While this method returned a fair amount of false positives, it was much faster to work off these loose matches and either confirm or discard the script’s matches than it was to match all 1,100 advisors by hand. After writing the script (which took about an hour) and running it, it took us about an hour to match 600 of the remaining 1100 advisors, and discard the rest as having no likely matches. At the original rate of about a minute per advisor, it would have taken us about 18 hours to work through the same list manually.

Once we’d completed the matching process, we still had the challenge of maintaining this data set going forward. How were we going to make sure new advisors had the ID assigned to them? This is where colleagues in Technology have stepped in. They proposed an automated solution via our internal ticketing system. This will take the effort away from our Operations colleagues to maintain the data. Instead, an orchestration tool will pick up the new user requests and assign the ID in the consolidated dataset. It will also allow us to monitor the quality of the process as it can pick up any errors that have occurred.

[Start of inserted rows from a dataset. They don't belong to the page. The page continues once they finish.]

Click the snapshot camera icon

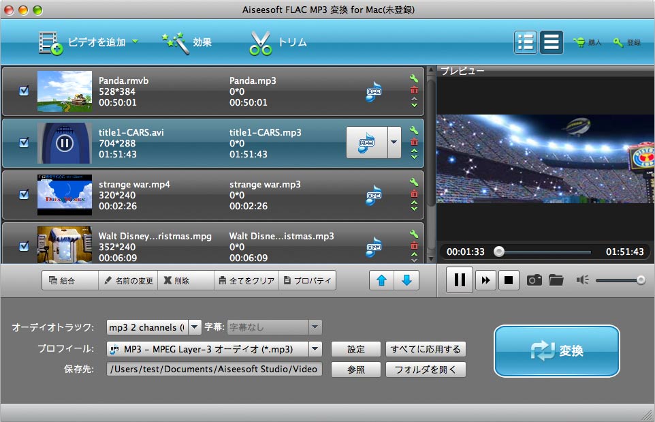[x=534, y=280]
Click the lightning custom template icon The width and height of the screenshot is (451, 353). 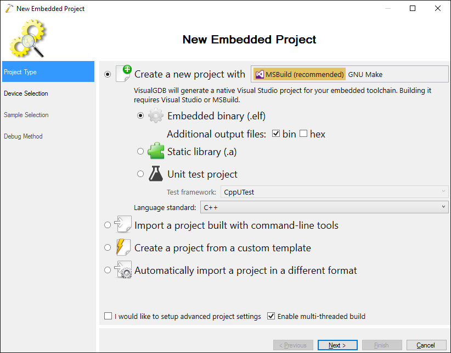coord(122,247)
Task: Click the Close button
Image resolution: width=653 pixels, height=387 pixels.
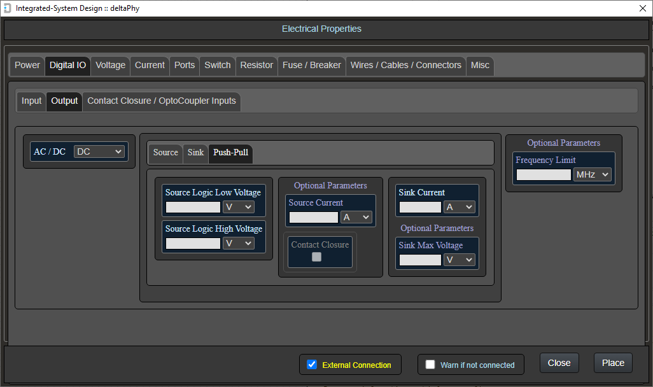Action: (x=559, y=363)
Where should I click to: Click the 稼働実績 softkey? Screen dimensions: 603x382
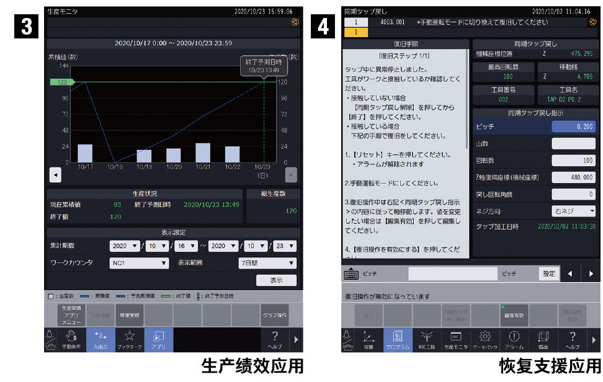point(130,315)
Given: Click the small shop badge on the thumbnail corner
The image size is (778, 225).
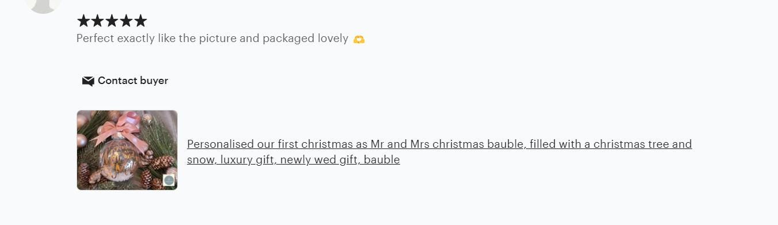Looking at the screenshot, I should tap(169, 181).
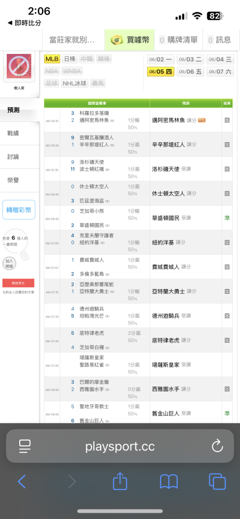
Task: Go back with Safari back arrow
Action: point(21,482)
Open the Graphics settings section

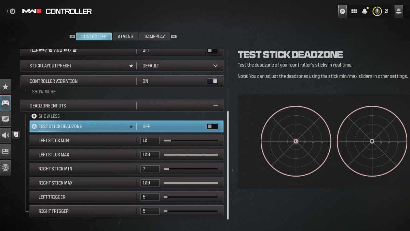(x=5, y=119)
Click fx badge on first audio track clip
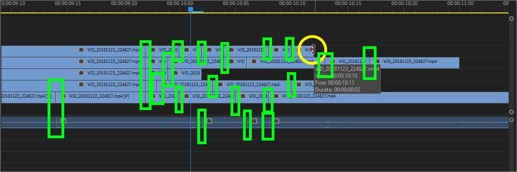Image resolution: width=517 pixels, height=172 pixels. [x=63, y=121]
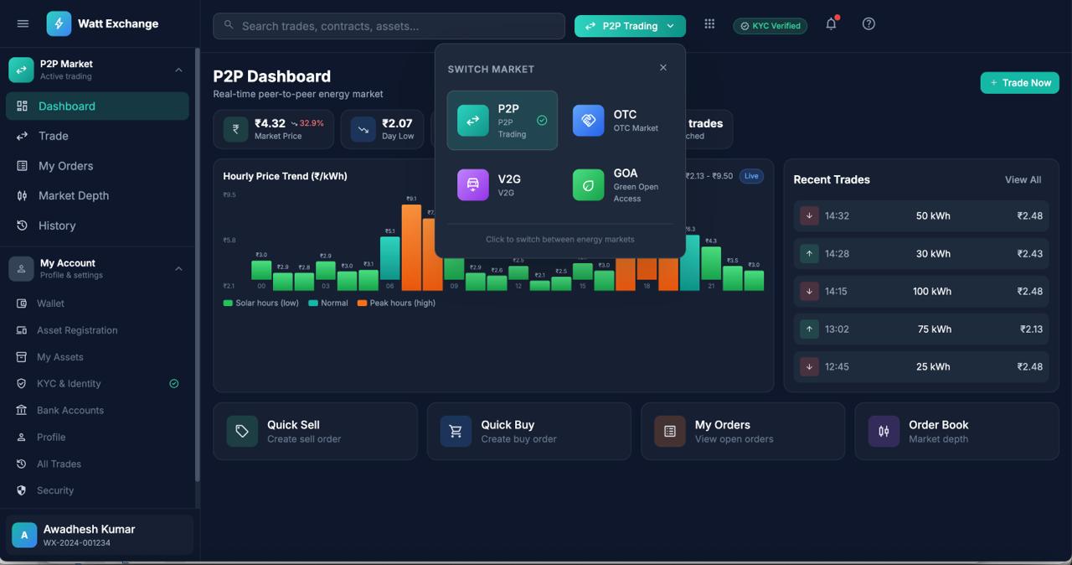Click the Trade Now button

(1019, 82)
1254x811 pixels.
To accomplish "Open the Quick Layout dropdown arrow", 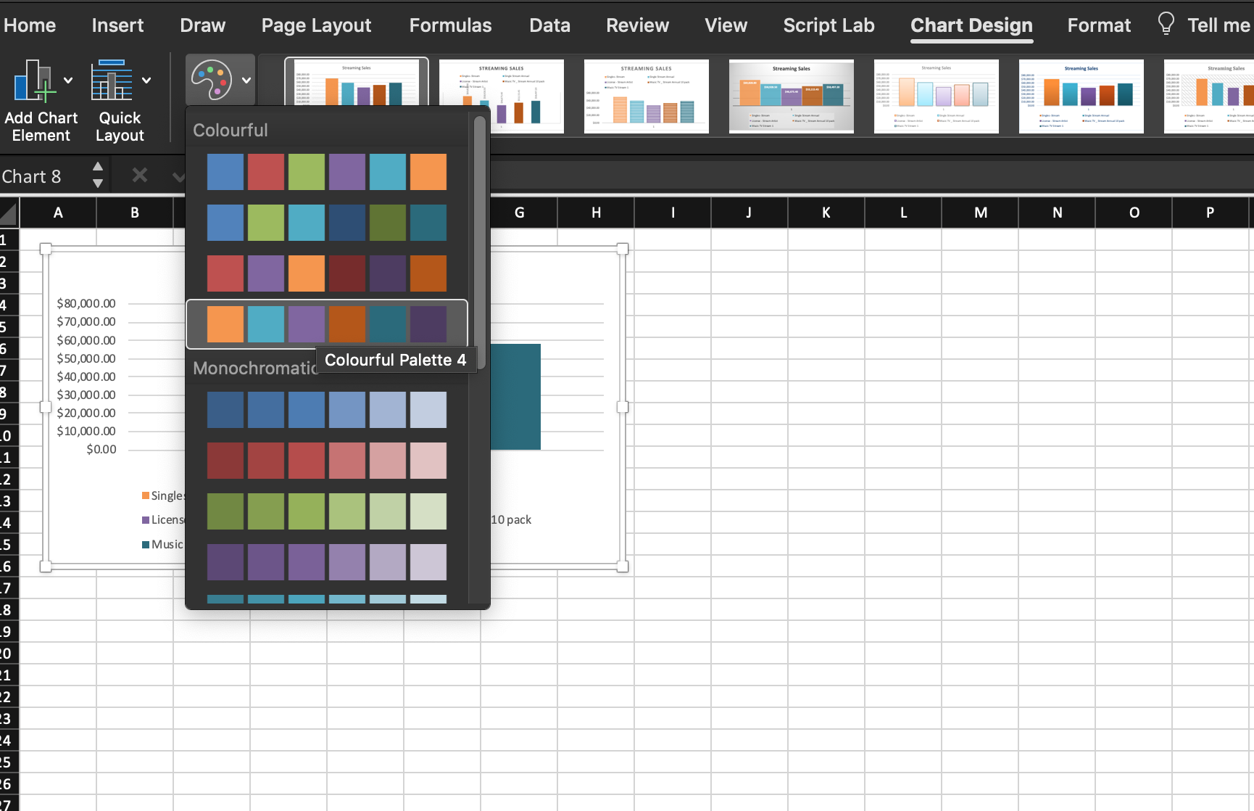I will pyautogui.click(x=146, y=81).
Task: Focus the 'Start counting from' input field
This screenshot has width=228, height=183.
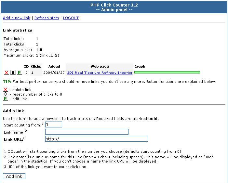Action: pos(54,124)
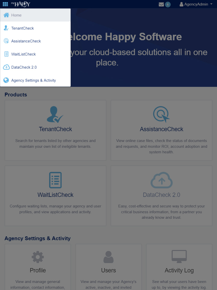Click the apps grid menu icon
The height and width of the screenshot is (290, 217).
point(5,4)
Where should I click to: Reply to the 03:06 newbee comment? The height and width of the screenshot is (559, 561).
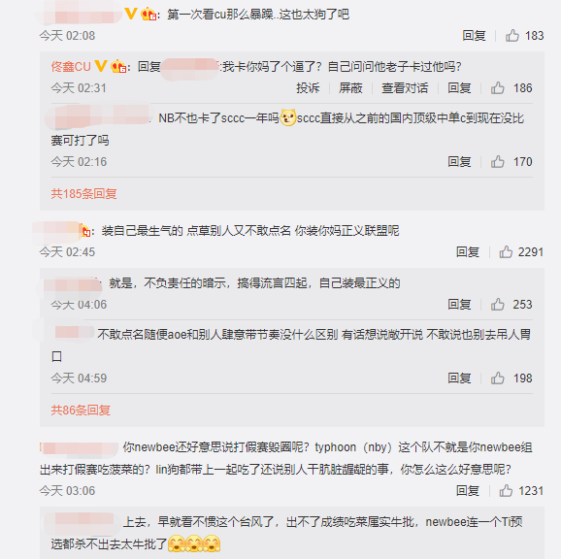(x=468, y=491)
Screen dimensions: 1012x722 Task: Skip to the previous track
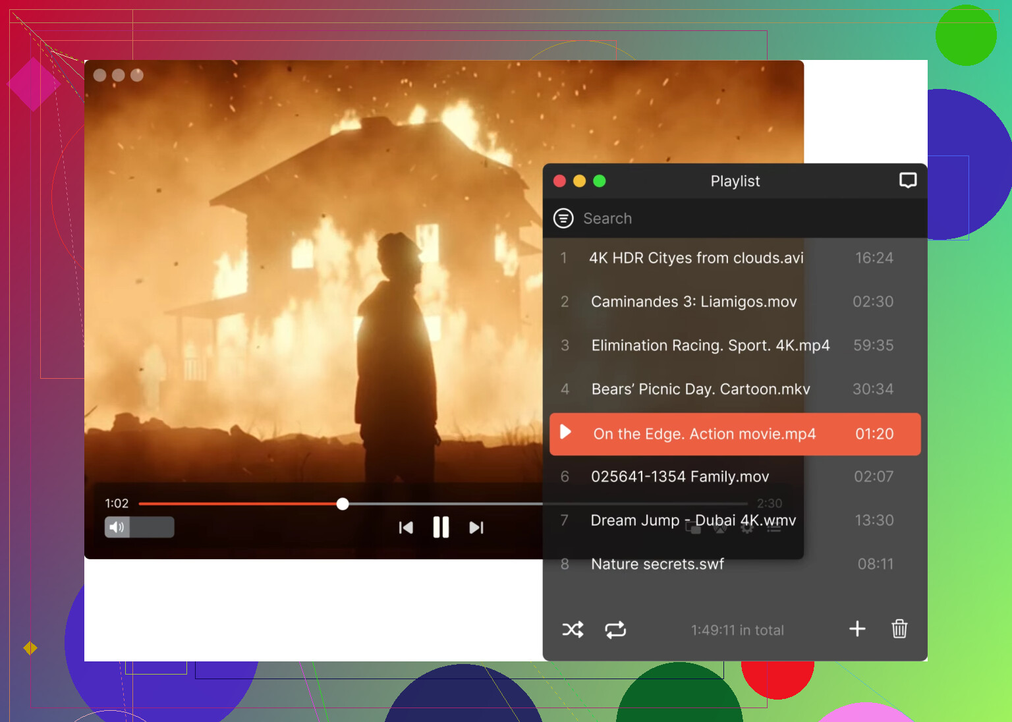pyautogui.click(x=406, y=528)
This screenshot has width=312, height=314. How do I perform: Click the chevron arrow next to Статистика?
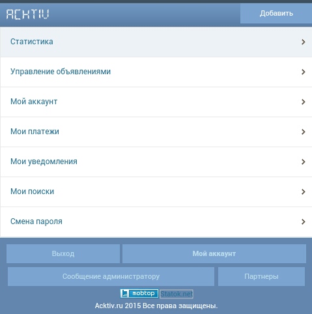(x=304, y=42)
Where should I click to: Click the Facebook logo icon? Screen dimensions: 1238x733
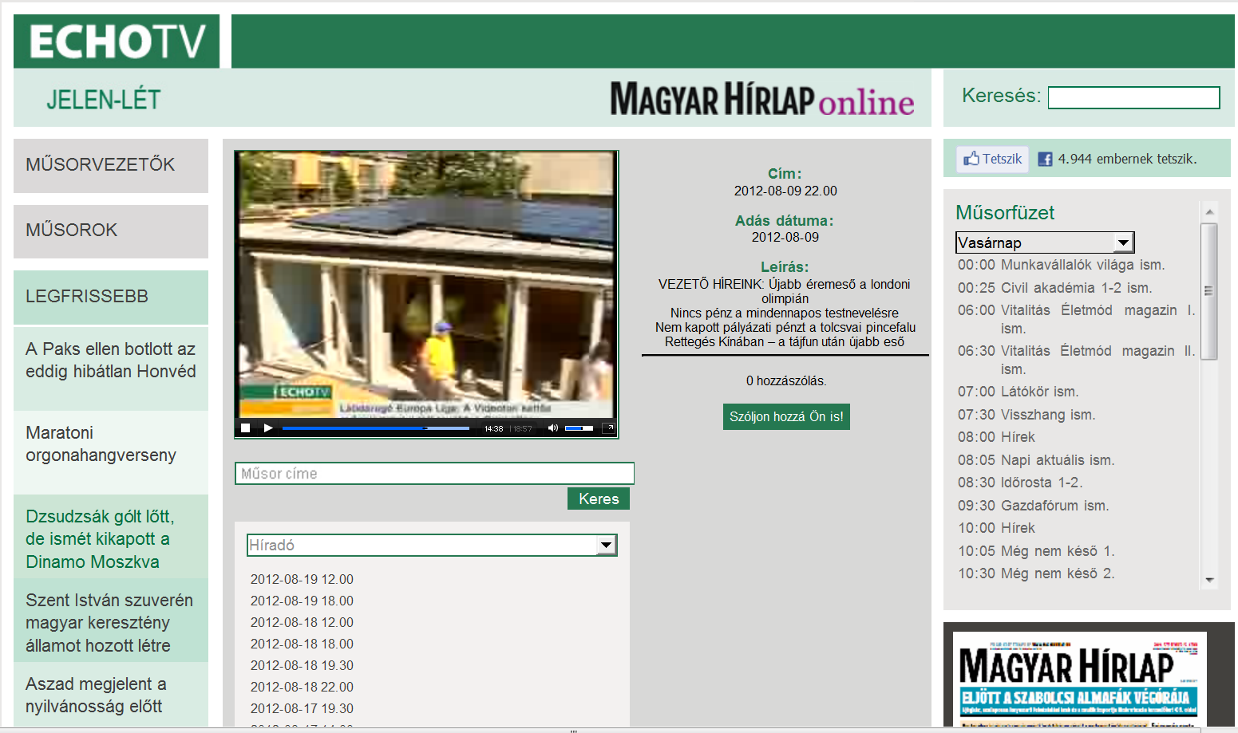(x=1045, y=160)
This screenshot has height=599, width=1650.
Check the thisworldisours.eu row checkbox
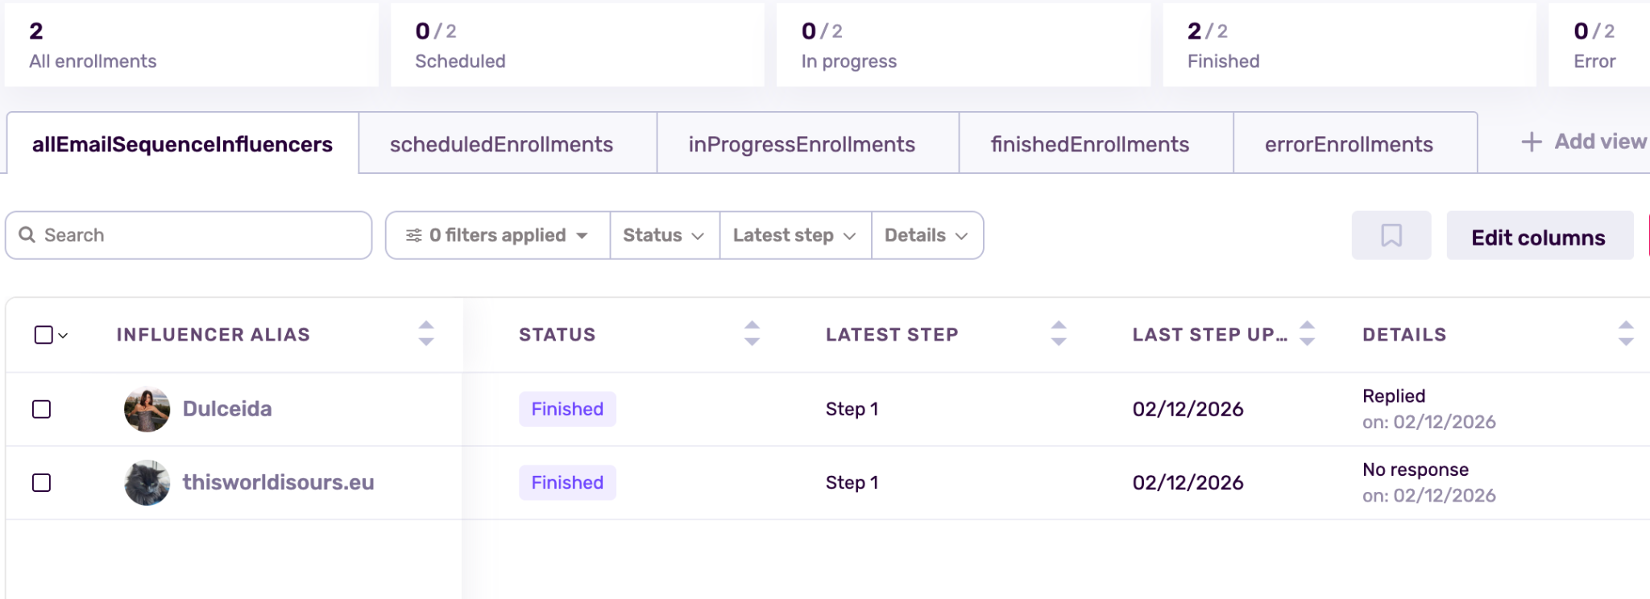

How will it work and what this helps with

Once this work is complete, we will be able to drill down to a greater level of detail in our data products. We recently set up a new report that analyses performance for local Citizen Advice charities across all channels (phone, chat, and email). This report gives a more joined up view than before, and with our improved data the next iteration will give our network members deeper insight. 

Things to think about in the future

We think the new process will provide better insight for our users and more robust data management. There are still some aspects to work on. Part of the reason why we were able to progress on this work is that we weren’t aiming for perfection. We focused on making something better now and not trying to create anything that was difficult to upgrade or replace in the future.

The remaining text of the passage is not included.